What he won’t miss, Dove said, is the political climate of the arts in that city, where for eight years he directed “The Chocolate Nutcracker,” LaVerne Reed’s multicultural take on the classic holiday ballet.

He is getting to work immediately at the arts center, where he will oversee a summer dance program that will serve as an introduction to classes the center will offer going forward. He is aware of the recent controversy surrounding the Wayne Center Ballet, which currently has no instructors, and said he wants to start anew. That means, he said, getting parents involved. “You have to know something about dance,” he said. “You can’t just turn them over and say, ‘make them a dancer.’”

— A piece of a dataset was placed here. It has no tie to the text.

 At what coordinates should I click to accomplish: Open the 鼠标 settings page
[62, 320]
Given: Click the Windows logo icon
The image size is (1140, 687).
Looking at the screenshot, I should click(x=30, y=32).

Dove plans to concentrate his efforts on the 3- to 12-year-old dancers. And while he is comfortable with beginning and intermediate ballet instruction, he most likely will focus on modern dance, jazz and choreography. “What I don’t want to do,” he said, “is do what someone else does really well.”

And the door is open not only to dancers, but to instructors as well. “If there’s a teacher who wants to work here and who believes in our mission and who wants to be here,” they are welcome to apply, Dove said. At least five years of experience is essential and no one will be hired until Dove has observed them teaching a class.

How a dancer will develop is determined, Dove said, by the quality of the first instructors the dancer has. “If those first teachers are not excellent teachers,” he said, “they will ruin that girl for the rest of her career.”

And not everyone, he said, is going to excel in a ballet class, making it important for students to be exposed to all genres. “I’m going to give my heart and my passion to the dance program,” Dove said. He expects the same from the dancers. He recalled being at an audition where 500 dancers were being considered for fewer than 50 spots. Right off the bat, half the people were cut because they didn’t understand the instructions for a dance sequence or couldn’t execute it correctly. “I loved it,” Dove said of his own dance career, “but I saw a lot of hearts broken.”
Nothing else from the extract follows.